▸ **Your instructions**
Your output should be the lines from the one containing "Instruction: Open the Format menu" through the end of the listing, exact and inclusive, with no pictures.
═══
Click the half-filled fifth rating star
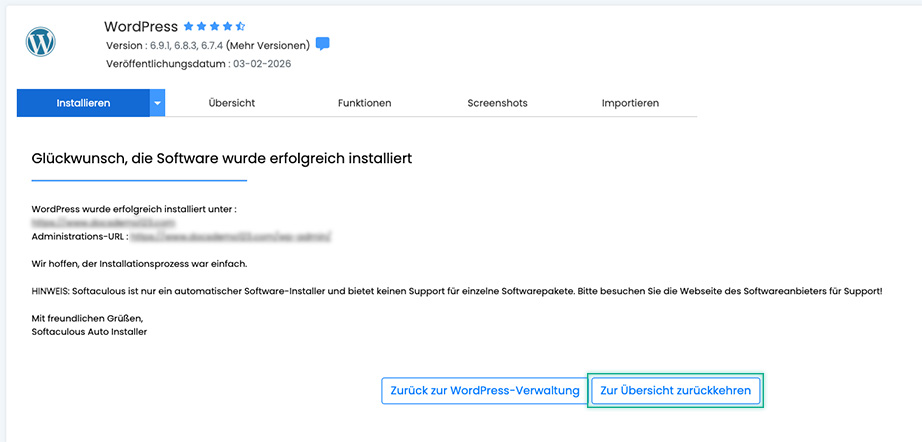922x442 pixels. 240,26
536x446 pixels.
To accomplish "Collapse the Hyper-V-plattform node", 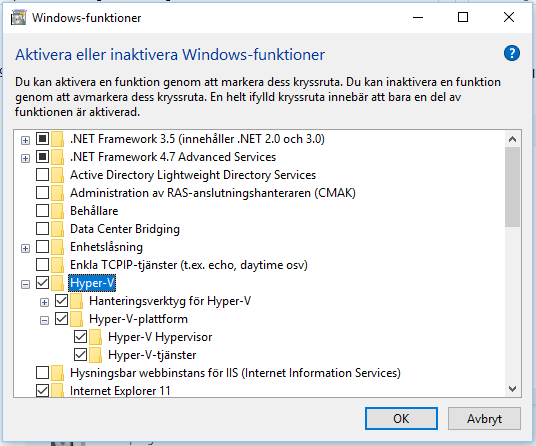I will click(44, 320).
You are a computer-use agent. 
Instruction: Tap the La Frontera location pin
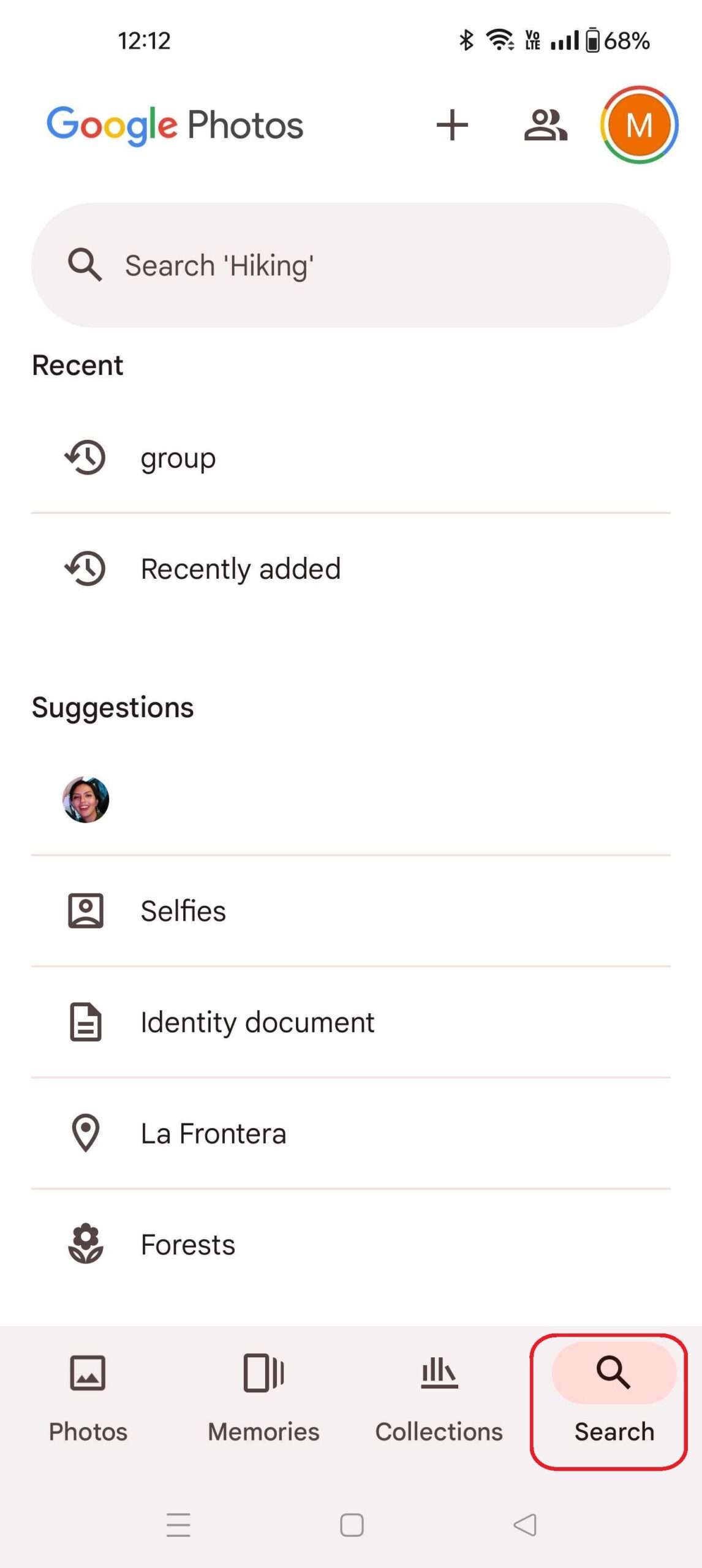coord(86,1133)
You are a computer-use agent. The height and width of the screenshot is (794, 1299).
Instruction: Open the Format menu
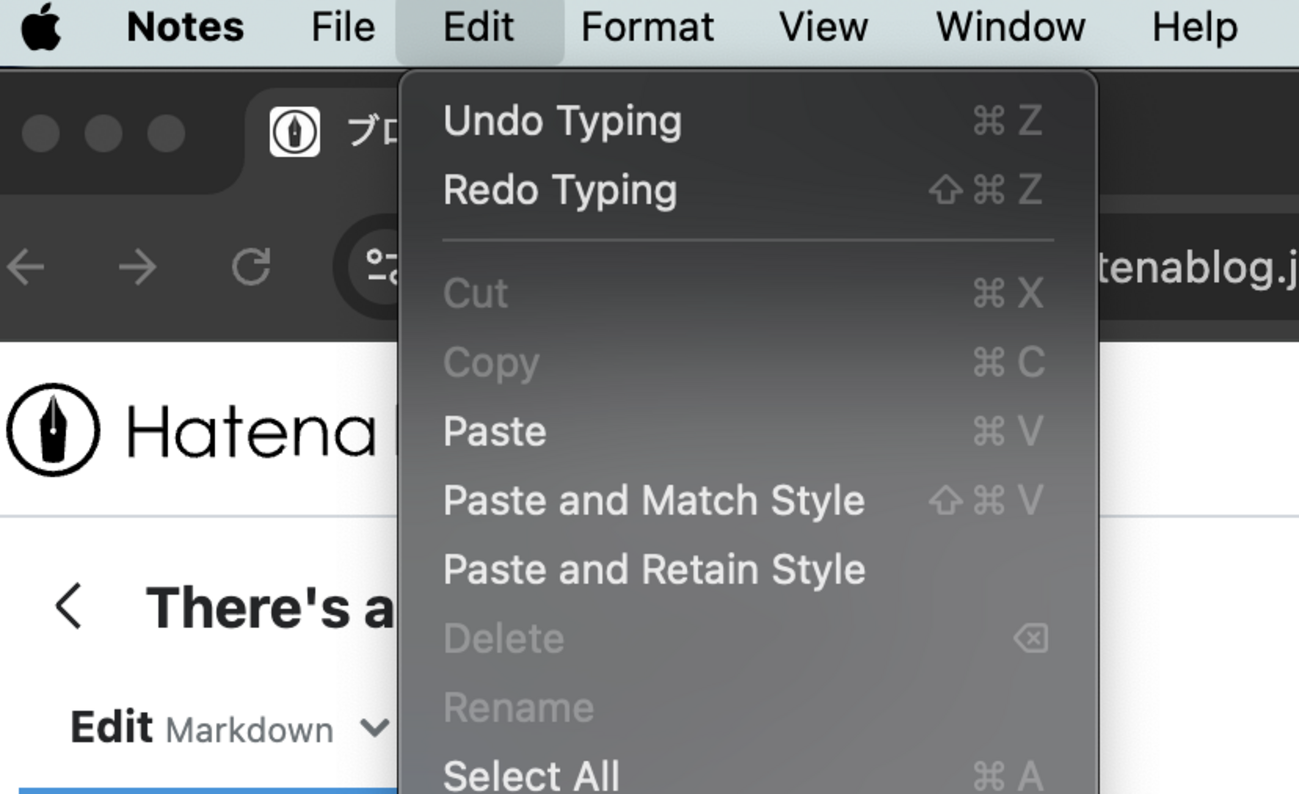coord(647,27)
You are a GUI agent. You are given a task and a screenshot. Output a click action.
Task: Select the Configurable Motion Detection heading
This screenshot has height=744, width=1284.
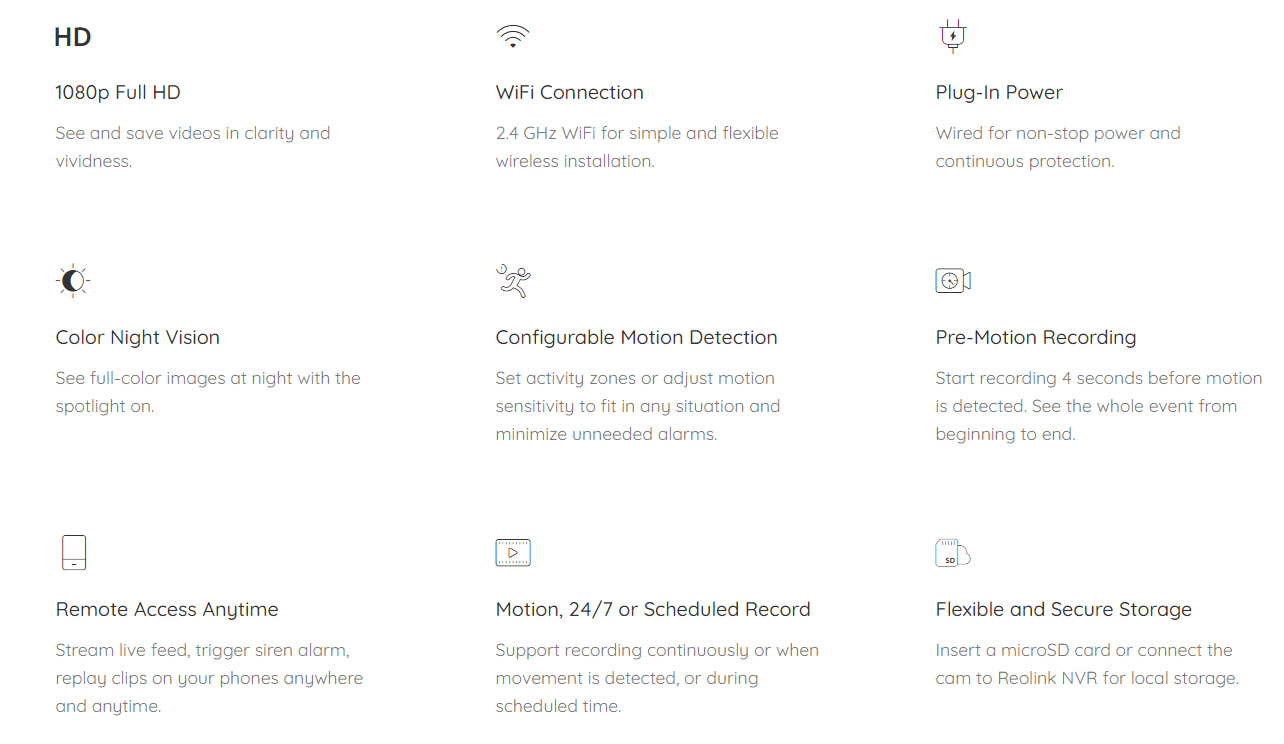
═══
▸ **Answer to this problem**
Instruction: Open the Format menu
coord(647,27)
You are a GUI agent. You are given a task and a screenshot. Output a click action.
Task: Select the Configurable Motion Detection heading
This screenshot has height=744, width=1284.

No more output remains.